§ **Texte source**
Au moment de l’entrée dans Rome, montez en calèche, et, suivant que vous vous sentirez disposé à sentir le beau inculte et terrible, ou le beau joli et arrangé, faites-vous conduire au Colysée ou à Saint-Pierre.
ROME, 16 août 1827.
Le Colysée offre trois ou quatre points de vue tout à fait différents. Le plus beau peut-être est celui qui se présente au curieux lorsqu’il est dans l’arène où combattaient les gladiateurs, et qu’il voit ces ruines immenses s’élever tout autour de lui. Ce qui m’en touche le plus, c’est ce ciel d’un bleu si pur que l’on aperçoit à travers les fenêtres du haut de l’édifice vers le nord.
Il faut être seul dans le Colysée ; souvent vous serez gêné par les murmures pieux des dévots qui, par troupes de quinze ou vingt, font les stations du Calvaire, ou par un capucin qui, depuis Benoit XIV, qui restaura cet édifice, vient prêcher ici le vendredi. Tous les jours, excepté au moment de la sieste ou le dimanche, vous rencontrez des maçons servis par des galériens ; car il faut toujours réparer quelque coin de ruines qui s’écroule. Mais cette vue singulière finit par ne pas nuire à la rêverie.
On monte dans les couloirs des étages supérieurs par des escaliers assez bien réparés. Mais, si l’on n’a pas de guide (et à Rome tout cicerone tue le plaisir), on est exposé à passer sur des voûtes bien amincies par les pluies et qui peuvent s’écrouler. Parvenu au plus haut étage des ruines, toujours du côté du nord, on aperçoit vis-à-vis de soi, derrière de grands arbres et presque à la même hauteur, San-Pietro in Vincoli, église célèbre par le tombeau de Jules II et le Moïse de Michel-Ange.

§ **Données fournies**

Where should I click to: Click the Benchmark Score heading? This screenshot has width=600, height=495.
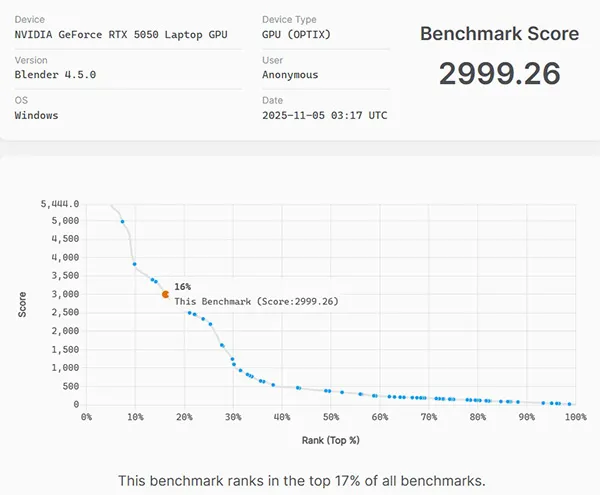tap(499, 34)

* * *

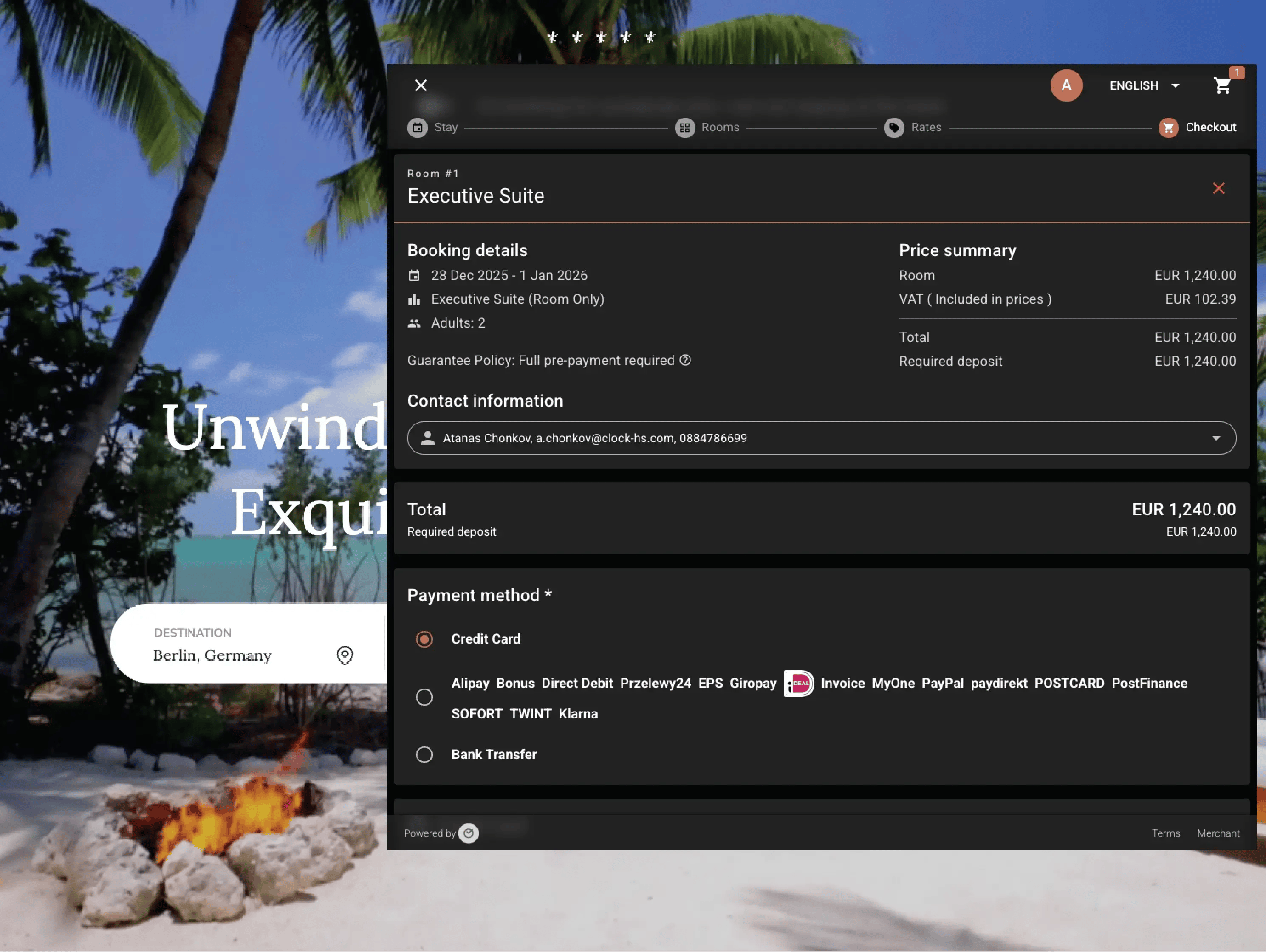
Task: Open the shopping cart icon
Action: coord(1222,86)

...

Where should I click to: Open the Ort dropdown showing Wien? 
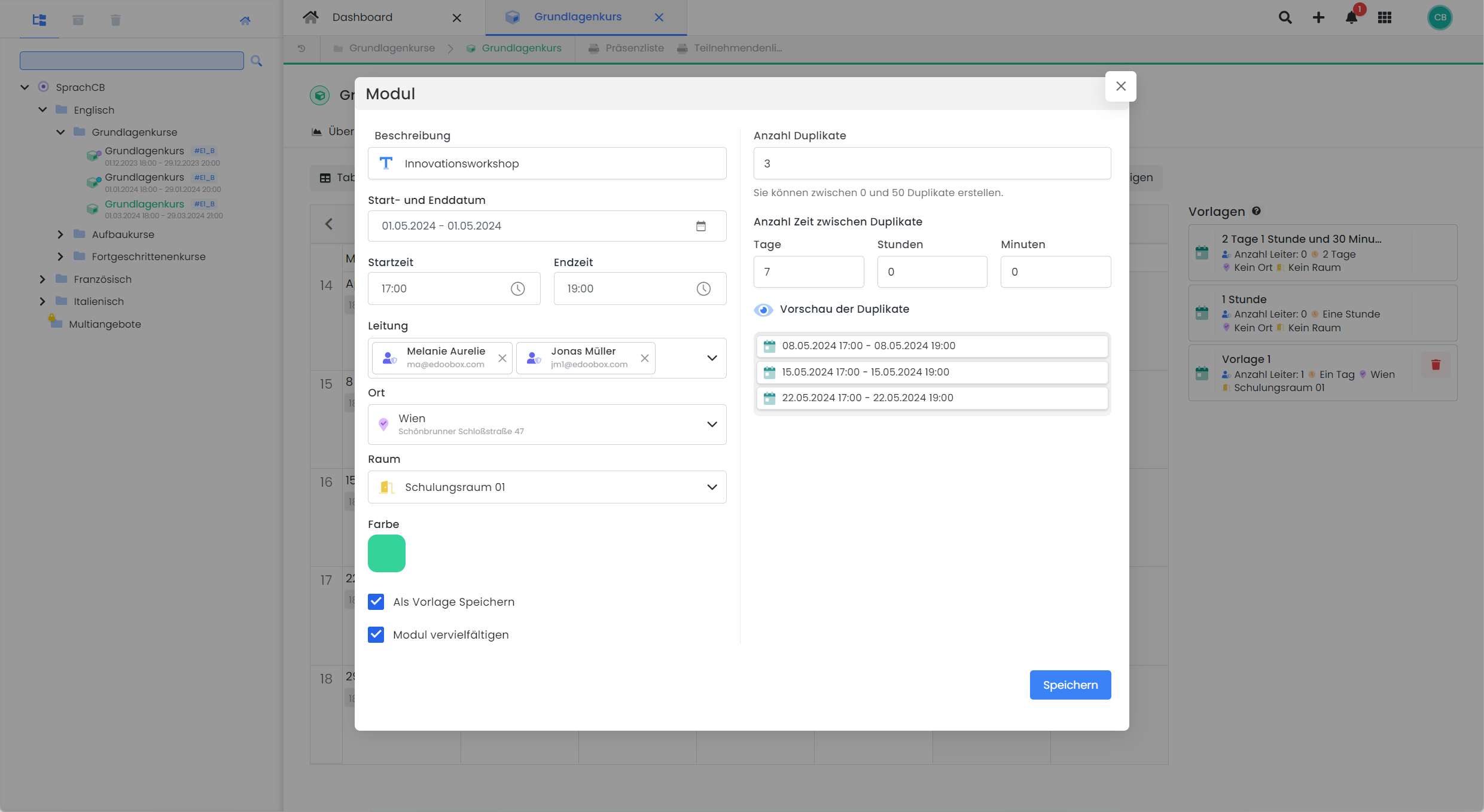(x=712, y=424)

§ **Consignes**
• A. D'après le passage sur le Colysée, quel jour un capucin vient-il y prêcher ?
• B. Reproduisez sans rien changer l'extrait du passage sur le Colysée qui commence aux mots « Au moment de l’entrée » et s'arrête après « ou à Saint-Pierre. ».
• C. Prolongez le passage sur le Colysée en reprenant juste après sa dernière phrase.
Ces données proviennent d'une autre source que le texte.

§ **Réponses attendues**
• A. Le vendredi.

• B.
Au moment de l’entrée dans Rome, montez en calèche, et, suivant que vous vous sentirez disposé à sentir le beau inculte et terrible, ou le beau joli et arrangé, faites-vous conduire au Colysée ou à Saint-Pierre.

• C.
Au midi, le regard passe par-dessus les ruines de l’amphithéâtre, qui, de ce côté, sont beaucoup plus basses, et va s’arrêter au loin dans la plaine, sur cette sublime basilique de Saint-Paul, incendiée dans la nuit du 15 au 16 juillet 1823. Elle est à demi cachée par de longues files de cyprès. Cette église fut bâtie au lieu même où l’on enterra, après son martyre, l’homme dont la parole a créé ce fleuve immense qui, sous le nom de religion chrétienne, vient encore aujourd’hui se mêler à toutes nos affections. La qualité de saint, qui, une fois, fut le comble de l’honneur, nuit aujourd’hui à saint Paul. Cet homme a eu sur le monde une bien autre influence que César ou Napoléon. Comme eux, pour avoir le plaisir de commander, il s’exposait à une mort probable. Mais le danger qu’il courait n’était pas beau comme celui des soldats.
Du haut des ruines du Colysée, on vit à la fois avec Vespasien qui le bâtit, avec saint Paul, avec Michel Ange. Vespasien. triomphant des Juifs, a passé sur la voie Sacrée, près de cet arc de triomphe, élevé à son fils Titus, et que, de nos jours encore, le Juif évite dans sa course. Ici, plus près, est l’arc de Constantin : mais il fut construit par des architectes déjà barbares ; la décadence commençait pour Rome et pour l’Occident.
Je le sens trop, de telles sensations peuvent s’indiquer, mais ne se communiquent point. Ailleurs ces souvenirs pourraient être communs ; pour le voyageur placé sur ces ruines, ils sont immenses et pleins d’émotion.
Ces pans de murs, noircis par le temps, font sur l’âme l’effet de la musique de Cimarosa, qui se charge de rendre sublimes et touchantes les paroles vulgaires d’un libretto. L’homme le plus fait pour les arts, J.-J. Rousseau, par exemple, lisant à Paris la description la plus sincère du Colysée, ne pourrait s’empêcher de trouver l’auteur ridicule a cause de son exagération ; et, pourtant, celui-ci n’aurait été occupé qu’à se rapetisser et à avoir peur de son lecteur.
Je ne parle pas du vulgaire, né pour admirer le pathos de Corinne, les gens un peu délicats ont ce malheur bien grand au dix-neuvième siècle : quand ils aperçoivent de l’exagération, leur âme n’est plus disposée qu’à inventer de l’ironie.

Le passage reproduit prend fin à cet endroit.